Há que pedir contas

Onde estão os 150 mil novos empregos prometidos pelo PS?

Pedro Goulart - Quarta-feira, 3 Setembro, 2008

Na campanha eleitoral de 2005, o PS prometia 150 mil novos postos de trabalho. Muita gente ingénua terá acreditado então que numa nova legislatura, com este partido no poder, diminuiria efectivamente o desemprego. Julgavam tratar-se da promessa de um saldo líquido positivo entre a criação de novos empregos e a destruição de emprego resultante da modernização, encerramento e deslocalização de empresas. Hoje, com um desemprego real envolvendo mais de 500 mil trabalhadores, está bem à vista como essa credulidade saiu cara a alguns, assim como o tipo de manipulação eleitoralista que se escondia em tal promessa.

Agora, Sócrates surgiu de parceria com a PT a prometer mais 1200 postos de trabalho num call center em Santo Tirso. Mas promessa a cumprir eventualmente só no segundo semestre de 2009. E não dizem que se trata de uma efectiva deslocalização de serviços da PT de Lisboa para Santo Tirso, isto é, que sob a capa da descentralização, a empresa pretende colocar serviços nos locais onde sabe estar garantida uma força de trabalho mais barata!

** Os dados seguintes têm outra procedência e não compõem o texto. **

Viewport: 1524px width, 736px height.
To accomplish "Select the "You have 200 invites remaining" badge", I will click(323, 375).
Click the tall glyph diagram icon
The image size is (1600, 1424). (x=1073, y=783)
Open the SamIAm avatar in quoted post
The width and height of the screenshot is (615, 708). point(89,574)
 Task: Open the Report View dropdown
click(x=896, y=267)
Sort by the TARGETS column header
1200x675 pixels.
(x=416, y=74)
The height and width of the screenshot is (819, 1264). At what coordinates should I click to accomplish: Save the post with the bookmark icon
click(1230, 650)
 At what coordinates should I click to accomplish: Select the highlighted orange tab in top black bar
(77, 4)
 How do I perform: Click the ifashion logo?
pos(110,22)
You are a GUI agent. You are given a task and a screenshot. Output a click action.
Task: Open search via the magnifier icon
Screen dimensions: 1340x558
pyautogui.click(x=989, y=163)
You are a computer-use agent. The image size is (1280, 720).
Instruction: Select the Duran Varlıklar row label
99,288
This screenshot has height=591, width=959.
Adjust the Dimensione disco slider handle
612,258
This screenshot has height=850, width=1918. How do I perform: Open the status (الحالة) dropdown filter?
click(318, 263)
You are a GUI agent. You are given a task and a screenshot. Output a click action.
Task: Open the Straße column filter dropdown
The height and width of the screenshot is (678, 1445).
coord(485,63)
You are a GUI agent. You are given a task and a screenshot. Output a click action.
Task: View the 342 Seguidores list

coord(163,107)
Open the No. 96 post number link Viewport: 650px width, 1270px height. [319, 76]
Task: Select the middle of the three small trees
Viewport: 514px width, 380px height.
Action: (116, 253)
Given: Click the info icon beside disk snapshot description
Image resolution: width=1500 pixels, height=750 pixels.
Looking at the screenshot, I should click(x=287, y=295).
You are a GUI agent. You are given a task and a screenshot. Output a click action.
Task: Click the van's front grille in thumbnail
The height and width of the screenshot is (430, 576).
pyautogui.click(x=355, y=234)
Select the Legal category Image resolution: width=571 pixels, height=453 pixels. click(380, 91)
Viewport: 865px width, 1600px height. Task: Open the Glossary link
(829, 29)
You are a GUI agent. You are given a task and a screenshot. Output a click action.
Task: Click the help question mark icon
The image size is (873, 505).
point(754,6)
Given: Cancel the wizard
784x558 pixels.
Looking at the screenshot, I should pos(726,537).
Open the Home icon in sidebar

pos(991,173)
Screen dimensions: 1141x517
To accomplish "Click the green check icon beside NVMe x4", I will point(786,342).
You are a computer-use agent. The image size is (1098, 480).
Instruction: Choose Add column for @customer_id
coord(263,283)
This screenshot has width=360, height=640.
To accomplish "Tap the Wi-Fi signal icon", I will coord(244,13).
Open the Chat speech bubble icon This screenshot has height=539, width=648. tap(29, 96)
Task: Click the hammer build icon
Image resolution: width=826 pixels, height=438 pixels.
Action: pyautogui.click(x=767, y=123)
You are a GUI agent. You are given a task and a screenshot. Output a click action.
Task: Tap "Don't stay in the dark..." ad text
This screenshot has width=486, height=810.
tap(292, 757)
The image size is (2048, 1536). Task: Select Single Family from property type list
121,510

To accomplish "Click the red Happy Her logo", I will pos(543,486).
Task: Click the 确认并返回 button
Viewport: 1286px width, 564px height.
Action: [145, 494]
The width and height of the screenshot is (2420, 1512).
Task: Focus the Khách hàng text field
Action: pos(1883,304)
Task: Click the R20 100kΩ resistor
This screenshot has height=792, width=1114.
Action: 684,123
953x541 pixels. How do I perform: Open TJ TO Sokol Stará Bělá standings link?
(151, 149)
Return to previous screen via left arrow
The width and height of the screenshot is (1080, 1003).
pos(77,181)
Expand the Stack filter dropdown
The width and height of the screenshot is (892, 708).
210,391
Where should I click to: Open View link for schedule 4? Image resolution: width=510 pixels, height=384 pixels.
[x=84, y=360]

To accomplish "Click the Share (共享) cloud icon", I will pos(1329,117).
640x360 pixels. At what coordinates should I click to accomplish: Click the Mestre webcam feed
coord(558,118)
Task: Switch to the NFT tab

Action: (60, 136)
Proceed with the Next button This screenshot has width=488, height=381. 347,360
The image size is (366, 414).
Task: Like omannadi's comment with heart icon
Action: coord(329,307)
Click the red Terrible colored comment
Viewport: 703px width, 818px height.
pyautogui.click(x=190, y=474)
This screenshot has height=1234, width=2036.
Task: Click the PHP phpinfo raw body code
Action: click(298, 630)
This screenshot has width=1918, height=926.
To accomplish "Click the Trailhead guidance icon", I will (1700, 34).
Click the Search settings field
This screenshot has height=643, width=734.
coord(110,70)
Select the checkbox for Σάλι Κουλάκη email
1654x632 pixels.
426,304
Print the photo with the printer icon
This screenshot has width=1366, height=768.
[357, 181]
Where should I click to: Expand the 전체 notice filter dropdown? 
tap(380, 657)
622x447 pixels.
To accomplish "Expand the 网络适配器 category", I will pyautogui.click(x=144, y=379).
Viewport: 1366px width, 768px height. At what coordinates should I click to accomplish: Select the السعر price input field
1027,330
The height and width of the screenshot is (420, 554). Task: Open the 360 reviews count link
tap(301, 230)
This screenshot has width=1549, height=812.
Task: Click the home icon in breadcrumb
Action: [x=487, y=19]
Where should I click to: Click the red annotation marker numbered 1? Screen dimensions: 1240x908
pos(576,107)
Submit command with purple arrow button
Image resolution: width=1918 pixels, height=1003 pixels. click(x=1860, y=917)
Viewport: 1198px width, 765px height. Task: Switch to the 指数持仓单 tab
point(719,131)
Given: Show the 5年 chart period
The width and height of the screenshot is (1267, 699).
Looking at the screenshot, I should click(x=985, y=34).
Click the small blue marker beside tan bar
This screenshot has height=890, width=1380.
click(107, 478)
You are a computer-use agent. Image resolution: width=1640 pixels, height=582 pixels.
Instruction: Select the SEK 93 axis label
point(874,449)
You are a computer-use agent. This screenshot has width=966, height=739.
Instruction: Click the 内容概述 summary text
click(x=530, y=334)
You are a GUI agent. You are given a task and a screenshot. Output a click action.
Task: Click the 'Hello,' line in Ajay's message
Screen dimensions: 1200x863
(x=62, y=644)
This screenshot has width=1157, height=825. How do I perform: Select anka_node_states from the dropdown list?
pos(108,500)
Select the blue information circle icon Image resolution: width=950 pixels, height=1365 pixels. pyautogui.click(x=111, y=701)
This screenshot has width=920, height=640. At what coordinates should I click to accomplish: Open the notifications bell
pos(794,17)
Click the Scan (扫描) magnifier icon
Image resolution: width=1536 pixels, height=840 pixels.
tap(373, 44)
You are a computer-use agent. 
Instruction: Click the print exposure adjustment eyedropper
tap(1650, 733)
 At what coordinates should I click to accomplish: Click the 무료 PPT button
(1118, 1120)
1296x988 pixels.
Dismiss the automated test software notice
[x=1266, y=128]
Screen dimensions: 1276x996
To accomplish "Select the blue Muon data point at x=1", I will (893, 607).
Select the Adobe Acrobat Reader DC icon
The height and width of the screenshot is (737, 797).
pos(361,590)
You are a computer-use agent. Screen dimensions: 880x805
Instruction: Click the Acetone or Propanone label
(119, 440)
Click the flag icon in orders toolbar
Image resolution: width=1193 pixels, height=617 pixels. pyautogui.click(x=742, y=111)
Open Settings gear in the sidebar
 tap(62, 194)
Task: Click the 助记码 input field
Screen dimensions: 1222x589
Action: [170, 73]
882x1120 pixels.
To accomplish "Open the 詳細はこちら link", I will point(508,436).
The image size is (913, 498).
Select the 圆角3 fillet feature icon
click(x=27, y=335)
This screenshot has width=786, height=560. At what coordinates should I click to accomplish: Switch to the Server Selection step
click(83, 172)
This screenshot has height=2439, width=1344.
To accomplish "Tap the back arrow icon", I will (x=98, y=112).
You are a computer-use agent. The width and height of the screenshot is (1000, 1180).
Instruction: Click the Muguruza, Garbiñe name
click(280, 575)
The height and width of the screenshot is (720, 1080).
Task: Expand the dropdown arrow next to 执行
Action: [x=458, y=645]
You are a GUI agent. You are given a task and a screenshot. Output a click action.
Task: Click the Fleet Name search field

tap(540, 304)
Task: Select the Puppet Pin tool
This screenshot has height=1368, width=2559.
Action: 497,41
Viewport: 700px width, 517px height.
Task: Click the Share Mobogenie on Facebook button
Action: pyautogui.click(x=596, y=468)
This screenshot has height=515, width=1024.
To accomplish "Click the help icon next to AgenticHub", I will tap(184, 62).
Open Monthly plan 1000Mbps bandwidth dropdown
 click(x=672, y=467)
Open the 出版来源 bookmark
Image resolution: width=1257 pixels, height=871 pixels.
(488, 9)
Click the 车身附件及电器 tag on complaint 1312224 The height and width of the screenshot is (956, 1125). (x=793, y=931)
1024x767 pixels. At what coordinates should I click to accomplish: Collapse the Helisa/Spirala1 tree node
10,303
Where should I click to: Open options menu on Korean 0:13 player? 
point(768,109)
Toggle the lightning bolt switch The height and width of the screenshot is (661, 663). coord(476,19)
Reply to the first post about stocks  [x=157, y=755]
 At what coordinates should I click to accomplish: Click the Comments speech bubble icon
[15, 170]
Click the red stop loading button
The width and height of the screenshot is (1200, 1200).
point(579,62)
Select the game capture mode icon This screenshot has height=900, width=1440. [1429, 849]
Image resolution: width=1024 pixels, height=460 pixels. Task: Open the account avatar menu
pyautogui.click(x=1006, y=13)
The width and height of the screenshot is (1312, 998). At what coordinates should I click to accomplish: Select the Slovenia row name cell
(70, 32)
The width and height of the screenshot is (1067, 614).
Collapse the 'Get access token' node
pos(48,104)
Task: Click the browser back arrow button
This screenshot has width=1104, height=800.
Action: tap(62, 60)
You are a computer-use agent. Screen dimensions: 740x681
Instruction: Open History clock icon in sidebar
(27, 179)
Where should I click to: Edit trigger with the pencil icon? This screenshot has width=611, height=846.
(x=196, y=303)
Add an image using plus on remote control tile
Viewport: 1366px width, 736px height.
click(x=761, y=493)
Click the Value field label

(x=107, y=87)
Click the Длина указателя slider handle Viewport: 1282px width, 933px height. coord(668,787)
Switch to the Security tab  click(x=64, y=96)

Por outro lado, quando temos bem presente a constante propaganda do governo sobre a necessidade de trabalho qualificado e de excelência, que dizer do tipo de empregos criados e a criar durante este governo do PS? Em grande parte, empregos precários e mal pagos. Significativo é que muitos dos jovens licenciados actualmente só consigam emprego em call centers. Mas, apesar desta evidência, a demagogia eleitoralista do governo e do PS prosseguem.

Assim, com a próxima imposição do novo Código do Trabalho, desenvolvem-se condições para a generalização do trabalho precário, para a intensificação da exploração da força de trabalho e, claro, para uma maior acumulação de capital. Aliás, é para cumprir estas tarefas que o governo do PS lá está. Neste campo, o governo de José Sócrates tem-se revelado indubitavelmente bastante mais eficaz que os restantes partidos do capital.